A Human Motor Control Framework based on Muscle Synergies

Abstract

In spite of the complexities of the human musculoskeletal system, the central nervous system has the ability to orchestrate difficult motor tasks. Many researchers have tried to understand how the human nervous system works. Yet, our knowledge about the integration of sensory information and motor control is incomplete.

This thesis presents a mathematical motor control framework that is developed to give the scientific community a biologically-plausible feedback controller for fast and efficient control of musculoskeletal systems. This motor control framework can be applied to musculoskeletal systems of various complexities, which makes it a viable tool for many predictive musculoskeletal simulations, assistive device design and control, and general motor control studies.

The most important feature of this real-time motor control framework is its emphasis on the intended task. In this framework, a task is distinguished by the kinematic variables that need to be controlled. For example, in a reaching task, the task variables are the position of the hand (individual joint angles are irrelevant to the reaching task). Consequently, the task space is defined as the subspace that is formed by all the controlled variables.

This motor control framework employs a hierarchical structure to speed up the calculations while maintaining high control efficiency. In this framework, there is a high-level controller, which deals with path planning and error compensation in the task space. The output of this task space controller is the acceleration vector in the task space, which needs to be fulfilled by muscle activities.

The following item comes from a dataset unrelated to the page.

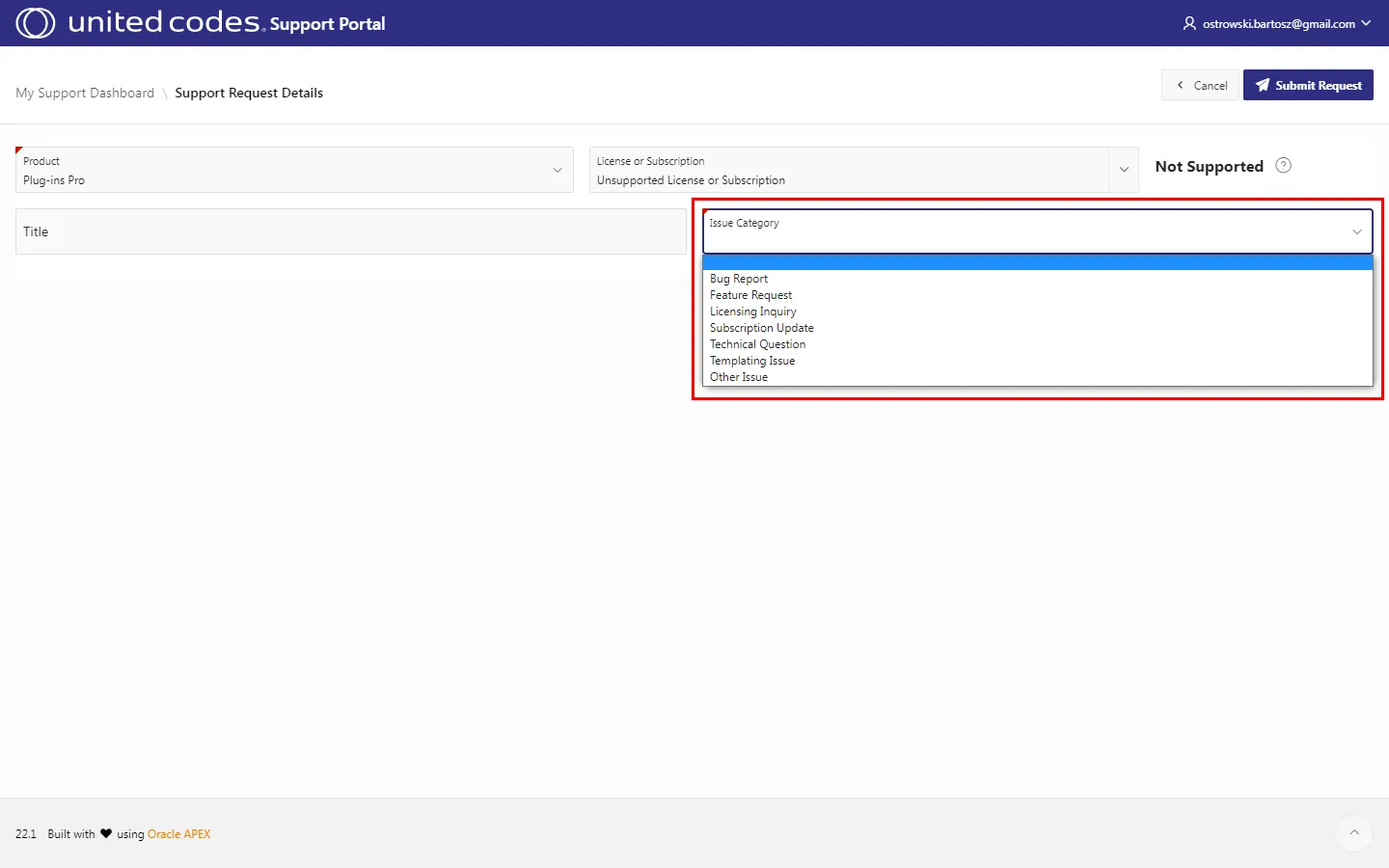
Task: Click the help icon beside Not Supported
Action: 1283,166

The fast and efficient transformation of the task space accelerations to muscle activities in real-time is a main contribution of this research. Instead of using optimization to solve for the muscle activations (the usual practice in the past), this acceleration-to-activation (A2A) mapping uses muscle synergies to keep the computations simple enough to be real-time implementable. This A2A mapping takes advantage of the known effect of muscle synergies in the task space, thereby reducing the optimization problem to a vector decomposition problem. To make the result of the A2A mapping more efficient, the novel concept of posture-dependent synergies is introduced.

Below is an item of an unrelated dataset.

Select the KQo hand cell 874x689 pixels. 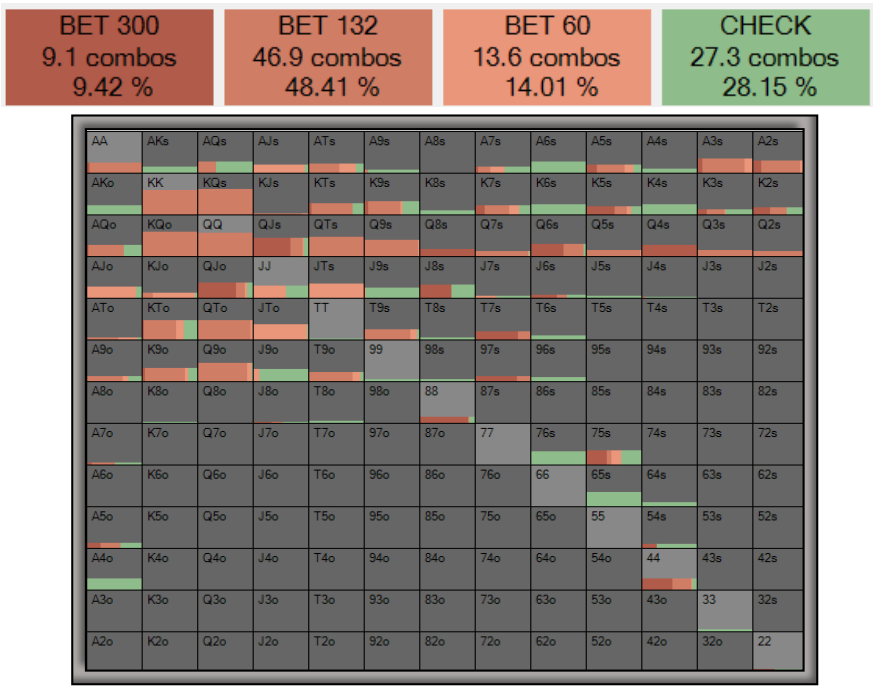pos(170,236)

The validity of the assumptions and the performance of the motor control framework are assessed using experimental trials. The experimental results show that the motor control framework can reconstruct the measured muscle activities only using the task-related kinematic/dynamic information.

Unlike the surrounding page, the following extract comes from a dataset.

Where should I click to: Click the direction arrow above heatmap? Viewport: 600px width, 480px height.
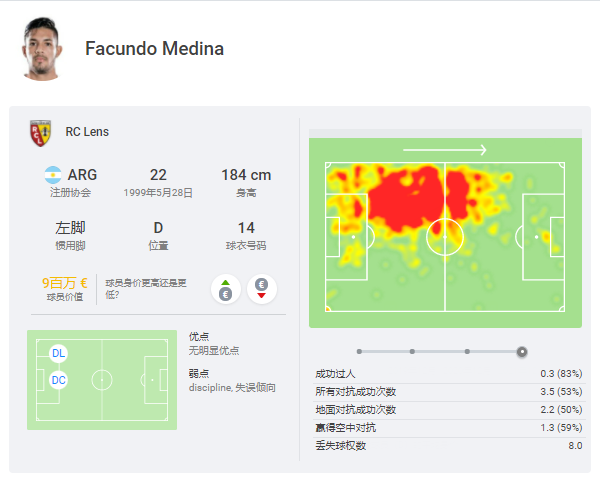click(x=444, y=150)
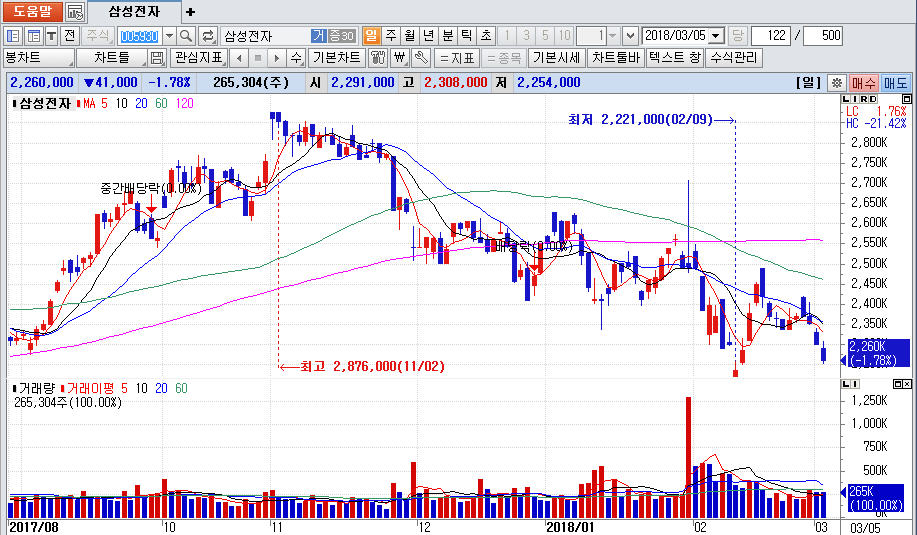This screenshot has width=917, height=535.
Task: Click the refresh arrows icon beside search
Action: [208, 36]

The application of the motor control framework to feedback motion control of musculoskeletal systems is also presented in this thesis. The framework is applied to musculoskeletal systems of various complexities (up to four-degree-of-freedom systems with 15 muscles) to show its effectiveness and generalizability to different dimensions.

The control of functional electrical stimulation (FES) is another important application of my motor control framework. In FES, the muscles are activated by external electrical pulses to generate force, and consequently motion in paralysed limbs. There exists no feedback FES controller of upper extremity movements in the literature. The proposed motor control model is the first feedback FES controller that can be used for the control of reaching movements to arbitrary targets. Experimental results show that the motor control model is fast enough and accurate enough to be used as a practical motion controller for FES systems. Using such a biologically-plausible motor control model, it is possible to control the motion of a patient's arm (for example a stroke survivor) in a natural way, to accelerate recovery and improve the patient's quality of life.